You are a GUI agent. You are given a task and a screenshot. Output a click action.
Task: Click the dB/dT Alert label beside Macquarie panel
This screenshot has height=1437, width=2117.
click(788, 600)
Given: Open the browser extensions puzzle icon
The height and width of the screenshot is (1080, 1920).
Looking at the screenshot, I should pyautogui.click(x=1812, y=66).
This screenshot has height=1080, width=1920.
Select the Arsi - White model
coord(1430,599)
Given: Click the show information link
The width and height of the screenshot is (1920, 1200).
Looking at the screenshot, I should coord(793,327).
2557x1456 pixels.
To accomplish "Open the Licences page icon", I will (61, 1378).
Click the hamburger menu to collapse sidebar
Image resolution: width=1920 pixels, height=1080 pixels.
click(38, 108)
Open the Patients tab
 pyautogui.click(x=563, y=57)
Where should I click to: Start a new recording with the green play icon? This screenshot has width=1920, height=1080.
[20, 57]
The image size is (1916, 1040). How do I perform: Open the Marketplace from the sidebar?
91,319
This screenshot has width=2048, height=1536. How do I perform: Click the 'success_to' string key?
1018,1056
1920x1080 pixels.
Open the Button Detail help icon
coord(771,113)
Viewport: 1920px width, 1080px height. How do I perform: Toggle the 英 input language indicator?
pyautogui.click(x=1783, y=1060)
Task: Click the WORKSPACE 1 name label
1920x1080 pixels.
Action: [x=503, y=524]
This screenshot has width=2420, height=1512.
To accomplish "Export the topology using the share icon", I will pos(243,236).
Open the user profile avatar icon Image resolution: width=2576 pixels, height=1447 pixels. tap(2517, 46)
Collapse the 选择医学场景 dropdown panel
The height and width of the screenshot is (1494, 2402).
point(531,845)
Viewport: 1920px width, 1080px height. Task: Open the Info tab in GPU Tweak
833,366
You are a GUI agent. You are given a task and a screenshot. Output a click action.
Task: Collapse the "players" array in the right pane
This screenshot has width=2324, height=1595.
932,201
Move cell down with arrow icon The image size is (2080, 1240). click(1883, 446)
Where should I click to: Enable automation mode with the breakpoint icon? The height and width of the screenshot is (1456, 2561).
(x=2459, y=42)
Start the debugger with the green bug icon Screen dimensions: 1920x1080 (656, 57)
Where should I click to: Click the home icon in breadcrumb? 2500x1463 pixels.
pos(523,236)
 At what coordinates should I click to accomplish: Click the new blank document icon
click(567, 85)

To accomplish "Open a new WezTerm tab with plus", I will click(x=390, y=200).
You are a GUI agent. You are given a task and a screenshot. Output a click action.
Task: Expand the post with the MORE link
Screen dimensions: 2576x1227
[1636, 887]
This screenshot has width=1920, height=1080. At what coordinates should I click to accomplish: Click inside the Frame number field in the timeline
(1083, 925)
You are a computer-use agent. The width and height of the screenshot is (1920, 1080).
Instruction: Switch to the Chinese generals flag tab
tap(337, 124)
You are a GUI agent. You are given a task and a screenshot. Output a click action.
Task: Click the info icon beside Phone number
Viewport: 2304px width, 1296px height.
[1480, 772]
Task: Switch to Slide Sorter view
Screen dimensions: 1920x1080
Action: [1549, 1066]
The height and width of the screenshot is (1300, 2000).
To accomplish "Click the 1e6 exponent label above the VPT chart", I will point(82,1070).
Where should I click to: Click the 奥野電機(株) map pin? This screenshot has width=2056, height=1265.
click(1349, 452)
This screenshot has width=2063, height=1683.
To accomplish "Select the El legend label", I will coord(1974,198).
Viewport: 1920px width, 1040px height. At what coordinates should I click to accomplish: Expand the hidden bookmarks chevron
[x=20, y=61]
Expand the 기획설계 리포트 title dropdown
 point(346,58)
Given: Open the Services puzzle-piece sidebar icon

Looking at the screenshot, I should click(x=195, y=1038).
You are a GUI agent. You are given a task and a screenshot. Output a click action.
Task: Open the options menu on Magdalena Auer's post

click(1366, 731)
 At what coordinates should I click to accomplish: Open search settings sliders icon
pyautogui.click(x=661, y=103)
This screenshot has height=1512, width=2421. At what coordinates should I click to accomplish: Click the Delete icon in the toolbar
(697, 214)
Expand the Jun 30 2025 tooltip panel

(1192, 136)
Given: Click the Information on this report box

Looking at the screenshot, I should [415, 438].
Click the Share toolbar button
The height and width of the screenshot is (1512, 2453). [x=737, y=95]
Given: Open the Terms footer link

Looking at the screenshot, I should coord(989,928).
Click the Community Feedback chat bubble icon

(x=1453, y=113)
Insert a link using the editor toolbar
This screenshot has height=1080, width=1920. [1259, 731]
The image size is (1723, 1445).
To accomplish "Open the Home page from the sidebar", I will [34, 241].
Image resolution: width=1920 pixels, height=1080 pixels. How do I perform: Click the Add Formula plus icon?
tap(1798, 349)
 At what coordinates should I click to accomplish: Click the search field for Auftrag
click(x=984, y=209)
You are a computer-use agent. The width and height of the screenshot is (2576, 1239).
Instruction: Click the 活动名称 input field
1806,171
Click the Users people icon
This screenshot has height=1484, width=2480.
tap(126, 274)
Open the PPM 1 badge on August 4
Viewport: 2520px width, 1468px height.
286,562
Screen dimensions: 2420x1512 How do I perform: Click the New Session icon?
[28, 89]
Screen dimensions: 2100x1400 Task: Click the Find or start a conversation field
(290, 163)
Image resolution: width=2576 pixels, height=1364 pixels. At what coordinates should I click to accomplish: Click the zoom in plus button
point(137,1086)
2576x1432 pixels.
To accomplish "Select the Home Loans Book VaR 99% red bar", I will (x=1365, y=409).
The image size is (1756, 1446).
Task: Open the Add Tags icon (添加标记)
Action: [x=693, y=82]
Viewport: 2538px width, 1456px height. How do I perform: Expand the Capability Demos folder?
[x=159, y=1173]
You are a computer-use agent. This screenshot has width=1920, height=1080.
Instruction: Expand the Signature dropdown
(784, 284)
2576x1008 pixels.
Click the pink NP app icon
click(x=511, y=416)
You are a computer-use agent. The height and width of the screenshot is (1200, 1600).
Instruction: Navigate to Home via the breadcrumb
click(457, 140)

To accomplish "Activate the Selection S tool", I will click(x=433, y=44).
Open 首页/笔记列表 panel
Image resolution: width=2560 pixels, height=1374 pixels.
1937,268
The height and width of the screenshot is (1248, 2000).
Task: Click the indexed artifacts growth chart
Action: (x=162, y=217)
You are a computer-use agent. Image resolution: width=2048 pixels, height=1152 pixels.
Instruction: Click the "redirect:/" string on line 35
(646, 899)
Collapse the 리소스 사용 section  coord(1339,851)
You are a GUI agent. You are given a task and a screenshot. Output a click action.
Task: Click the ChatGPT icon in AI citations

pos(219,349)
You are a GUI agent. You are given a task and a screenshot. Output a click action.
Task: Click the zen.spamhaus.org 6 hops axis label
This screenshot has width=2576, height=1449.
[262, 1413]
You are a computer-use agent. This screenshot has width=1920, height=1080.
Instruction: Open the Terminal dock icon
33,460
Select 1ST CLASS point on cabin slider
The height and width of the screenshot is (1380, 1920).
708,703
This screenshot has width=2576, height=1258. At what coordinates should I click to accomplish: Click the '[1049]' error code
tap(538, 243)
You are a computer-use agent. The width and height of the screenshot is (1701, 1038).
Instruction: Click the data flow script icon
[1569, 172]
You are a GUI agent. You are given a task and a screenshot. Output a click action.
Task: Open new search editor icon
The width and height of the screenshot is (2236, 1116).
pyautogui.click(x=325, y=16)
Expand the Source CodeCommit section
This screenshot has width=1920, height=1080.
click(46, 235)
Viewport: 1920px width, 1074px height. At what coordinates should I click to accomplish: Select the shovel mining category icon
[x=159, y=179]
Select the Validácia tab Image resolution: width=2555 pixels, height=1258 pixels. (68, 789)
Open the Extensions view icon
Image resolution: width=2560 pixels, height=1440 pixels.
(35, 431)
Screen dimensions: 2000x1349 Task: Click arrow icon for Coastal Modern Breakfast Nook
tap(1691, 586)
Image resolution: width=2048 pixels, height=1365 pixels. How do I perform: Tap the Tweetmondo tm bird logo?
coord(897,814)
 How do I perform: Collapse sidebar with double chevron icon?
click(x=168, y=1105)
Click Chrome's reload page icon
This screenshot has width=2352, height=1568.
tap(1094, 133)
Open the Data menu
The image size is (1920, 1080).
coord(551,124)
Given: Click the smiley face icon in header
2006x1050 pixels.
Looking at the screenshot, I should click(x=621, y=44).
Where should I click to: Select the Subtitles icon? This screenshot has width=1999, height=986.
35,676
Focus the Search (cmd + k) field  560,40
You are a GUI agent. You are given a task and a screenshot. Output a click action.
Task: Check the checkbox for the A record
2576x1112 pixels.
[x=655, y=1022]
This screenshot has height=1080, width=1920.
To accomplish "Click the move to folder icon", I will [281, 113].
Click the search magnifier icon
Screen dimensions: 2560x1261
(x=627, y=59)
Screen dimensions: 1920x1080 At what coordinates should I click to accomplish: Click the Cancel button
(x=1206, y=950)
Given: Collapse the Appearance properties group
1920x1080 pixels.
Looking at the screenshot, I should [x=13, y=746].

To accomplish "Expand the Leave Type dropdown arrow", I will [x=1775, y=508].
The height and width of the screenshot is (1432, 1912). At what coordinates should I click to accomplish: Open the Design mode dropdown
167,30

Activity:
Select all lines with the word "section" from the entries above.

Answer space:
Collapse the 리소스 사용 section  coord(1339,851)
Expand the Source CodeCommit section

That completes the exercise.